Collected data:
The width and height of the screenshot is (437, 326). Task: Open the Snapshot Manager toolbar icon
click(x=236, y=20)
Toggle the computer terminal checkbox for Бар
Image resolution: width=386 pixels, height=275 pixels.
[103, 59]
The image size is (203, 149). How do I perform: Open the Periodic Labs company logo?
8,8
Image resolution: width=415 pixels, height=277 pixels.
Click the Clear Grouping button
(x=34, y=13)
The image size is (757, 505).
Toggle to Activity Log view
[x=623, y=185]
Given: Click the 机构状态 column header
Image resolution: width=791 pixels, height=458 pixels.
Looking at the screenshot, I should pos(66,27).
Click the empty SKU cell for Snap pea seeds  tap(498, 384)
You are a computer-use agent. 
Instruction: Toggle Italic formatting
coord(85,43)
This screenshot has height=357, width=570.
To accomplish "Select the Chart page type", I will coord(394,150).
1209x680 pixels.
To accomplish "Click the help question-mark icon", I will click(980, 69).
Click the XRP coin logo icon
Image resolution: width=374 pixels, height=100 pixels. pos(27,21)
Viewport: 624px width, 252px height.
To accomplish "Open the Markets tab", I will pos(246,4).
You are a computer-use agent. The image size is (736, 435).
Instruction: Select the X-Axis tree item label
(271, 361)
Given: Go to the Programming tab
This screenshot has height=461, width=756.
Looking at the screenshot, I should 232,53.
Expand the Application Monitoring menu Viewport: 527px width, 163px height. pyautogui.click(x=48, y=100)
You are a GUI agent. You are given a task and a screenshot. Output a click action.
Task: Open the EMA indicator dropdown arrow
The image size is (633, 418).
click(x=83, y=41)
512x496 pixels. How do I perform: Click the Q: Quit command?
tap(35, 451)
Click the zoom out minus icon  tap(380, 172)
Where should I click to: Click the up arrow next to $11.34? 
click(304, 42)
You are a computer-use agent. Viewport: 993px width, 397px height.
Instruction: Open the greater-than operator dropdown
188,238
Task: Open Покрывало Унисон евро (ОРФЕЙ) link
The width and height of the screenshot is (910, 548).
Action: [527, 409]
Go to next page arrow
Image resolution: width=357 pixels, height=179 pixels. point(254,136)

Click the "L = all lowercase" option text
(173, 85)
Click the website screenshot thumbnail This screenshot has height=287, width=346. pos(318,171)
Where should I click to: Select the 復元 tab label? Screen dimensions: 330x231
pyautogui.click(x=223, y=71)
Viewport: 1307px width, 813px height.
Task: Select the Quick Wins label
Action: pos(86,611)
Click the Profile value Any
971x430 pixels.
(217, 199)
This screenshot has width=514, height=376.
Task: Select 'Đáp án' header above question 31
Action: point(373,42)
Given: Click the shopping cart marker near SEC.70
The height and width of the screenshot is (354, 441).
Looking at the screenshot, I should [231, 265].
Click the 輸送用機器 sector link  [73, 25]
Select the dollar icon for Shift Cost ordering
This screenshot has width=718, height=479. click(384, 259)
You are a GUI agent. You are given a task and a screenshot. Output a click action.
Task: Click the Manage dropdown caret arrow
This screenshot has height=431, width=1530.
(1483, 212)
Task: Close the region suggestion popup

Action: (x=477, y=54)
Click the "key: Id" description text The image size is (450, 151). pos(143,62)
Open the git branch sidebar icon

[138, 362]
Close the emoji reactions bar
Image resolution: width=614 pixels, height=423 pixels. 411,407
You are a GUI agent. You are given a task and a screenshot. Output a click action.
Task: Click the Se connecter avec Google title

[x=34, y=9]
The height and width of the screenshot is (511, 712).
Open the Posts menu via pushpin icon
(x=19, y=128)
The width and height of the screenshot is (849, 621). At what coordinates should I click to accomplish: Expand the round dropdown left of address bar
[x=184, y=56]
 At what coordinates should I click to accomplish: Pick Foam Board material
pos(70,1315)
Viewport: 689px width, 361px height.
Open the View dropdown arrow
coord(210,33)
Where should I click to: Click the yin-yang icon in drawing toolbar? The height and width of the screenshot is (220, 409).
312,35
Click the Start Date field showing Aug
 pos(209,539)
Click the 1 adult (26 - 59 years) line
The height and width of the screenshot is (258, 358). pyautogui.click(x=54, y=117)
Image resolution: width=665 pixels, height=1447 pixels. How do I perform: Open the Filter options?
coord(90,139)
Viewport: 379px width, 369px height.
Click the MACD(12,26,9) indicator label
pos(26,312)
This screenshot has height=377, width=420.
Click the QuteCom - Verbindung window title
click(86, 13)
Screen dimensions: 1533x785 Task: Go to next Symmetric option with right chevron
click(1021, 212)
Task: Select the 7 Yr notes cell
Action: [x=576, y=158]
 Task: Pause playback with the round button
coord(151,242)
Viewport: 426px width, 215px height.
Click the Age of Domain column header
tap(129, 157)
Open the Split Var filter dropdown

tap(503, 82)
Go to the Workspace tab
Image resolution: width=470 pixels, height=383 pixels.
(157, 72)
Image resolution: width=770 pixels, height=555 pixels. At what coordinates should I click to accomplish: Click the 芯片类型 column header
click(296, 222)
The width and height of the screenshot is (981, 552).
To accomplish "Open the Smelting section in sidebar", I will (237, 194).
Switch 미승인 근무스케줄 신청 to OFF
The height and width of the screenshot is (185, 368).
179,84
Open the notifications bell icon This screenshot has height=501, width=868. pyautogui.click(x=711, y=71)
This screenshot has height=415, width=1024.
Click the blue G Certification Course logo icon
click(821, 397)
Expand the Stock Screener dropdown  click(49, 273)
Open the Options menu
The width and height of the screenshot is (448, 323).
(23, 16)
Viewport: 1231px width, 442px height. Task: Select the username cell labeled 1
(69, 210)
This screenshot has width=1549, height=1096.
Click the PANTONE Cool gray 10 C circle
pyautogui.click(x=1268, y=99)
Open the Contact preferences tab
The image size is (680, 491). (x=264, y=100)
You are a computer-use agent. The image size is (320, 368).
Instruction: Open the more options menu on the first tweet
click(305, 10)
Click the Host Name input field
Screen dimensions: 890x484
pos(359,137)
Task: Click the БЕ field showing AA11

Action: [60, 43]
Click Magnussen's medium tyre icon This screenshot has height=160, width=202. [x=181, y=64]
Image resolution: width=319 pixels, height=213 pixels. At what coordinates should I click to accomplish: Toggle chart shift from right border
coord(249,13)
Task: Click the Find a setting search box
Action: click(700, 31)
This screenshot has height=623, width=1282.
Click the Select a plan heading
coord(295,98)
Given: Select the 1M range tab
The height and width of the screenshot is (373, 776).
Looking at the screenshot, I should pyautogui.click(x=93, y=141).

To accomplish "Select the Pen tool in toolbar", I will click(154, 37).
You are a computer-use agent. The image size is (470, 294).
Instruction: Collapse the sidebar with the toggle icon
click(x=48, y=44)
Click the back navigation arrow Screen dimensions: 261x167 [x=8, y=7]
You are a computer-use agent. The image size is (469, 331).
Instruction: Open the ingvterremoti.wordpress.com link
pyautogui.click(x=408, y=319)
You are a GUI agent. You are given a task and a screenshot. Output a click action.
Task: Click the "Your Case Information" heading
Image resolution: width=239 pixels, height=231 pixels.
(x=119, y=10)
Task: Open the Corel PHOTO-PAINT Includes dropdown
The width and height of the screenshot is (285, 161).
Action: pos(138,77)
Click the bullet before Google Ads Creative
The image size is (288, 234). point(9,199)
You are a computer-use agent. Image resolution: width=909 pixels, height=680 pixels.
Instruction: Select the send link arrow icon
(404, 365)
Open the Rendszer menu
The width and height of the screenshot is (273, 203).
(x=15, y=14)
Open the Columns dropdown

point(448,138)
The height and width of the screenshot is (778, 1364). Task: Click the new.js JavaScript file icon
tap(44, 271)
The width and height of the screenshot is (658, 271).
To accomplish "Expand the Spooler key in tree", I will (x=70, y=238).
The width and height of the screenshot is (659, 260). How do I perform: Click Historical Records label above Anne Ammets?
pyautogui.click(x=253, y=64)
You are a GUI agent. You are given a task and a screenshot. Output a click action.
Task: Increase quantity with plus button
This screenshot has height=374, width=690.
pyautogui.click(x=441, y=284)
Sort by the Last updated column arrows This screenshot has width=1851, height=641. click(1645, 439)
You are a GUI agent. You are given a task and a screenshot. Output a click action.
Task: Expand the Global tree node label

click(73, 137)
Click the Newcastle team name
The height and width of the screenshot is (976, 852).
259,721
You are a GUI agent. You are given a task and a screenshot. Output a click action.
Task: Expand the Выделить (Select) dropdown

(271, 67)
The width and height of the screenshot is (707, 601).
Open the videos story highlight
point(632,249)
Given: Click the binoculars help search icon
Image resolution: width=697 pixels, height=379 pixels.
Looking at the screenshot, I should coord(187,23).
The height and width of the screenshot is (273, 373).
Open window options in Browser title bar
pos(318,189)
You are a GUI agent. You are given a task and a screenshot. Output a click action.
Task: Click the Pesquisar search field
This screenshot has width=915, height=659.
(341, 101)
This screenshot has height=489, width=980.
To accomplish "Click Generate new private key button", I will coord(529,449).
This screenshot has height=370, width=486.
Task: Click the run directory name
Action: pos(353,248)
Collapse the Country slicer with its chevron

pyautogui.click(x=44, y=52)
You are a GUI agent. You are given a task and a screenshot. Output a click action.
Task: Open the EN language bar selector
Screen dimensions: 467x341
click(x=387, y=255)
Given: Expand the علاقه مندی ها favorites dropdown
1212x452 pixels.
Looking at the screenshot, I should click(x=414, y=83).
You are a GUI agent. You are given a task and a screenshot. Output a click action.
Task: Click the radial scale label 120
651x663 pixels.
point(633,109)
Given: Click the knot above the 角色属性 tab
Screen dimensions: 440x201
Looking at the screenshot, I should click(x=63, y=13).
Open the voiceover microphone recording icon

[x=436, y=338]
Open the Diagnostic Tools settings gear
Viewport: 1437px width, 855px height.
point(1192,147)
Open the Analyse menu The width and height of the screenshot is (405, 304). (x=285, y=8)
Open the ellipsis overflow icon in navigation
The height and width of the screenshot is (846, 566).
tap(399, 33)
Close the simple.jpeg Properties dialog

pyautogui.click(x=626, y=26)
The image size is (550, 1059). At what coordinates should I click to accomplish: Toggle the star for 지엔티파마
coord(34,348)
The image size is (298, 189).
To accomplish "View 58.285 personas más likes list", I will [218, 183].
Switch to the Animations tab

* [Exercise aim] Lines containing the word "help": how many are there in the data above? Reply with only that number.

* [Response] 2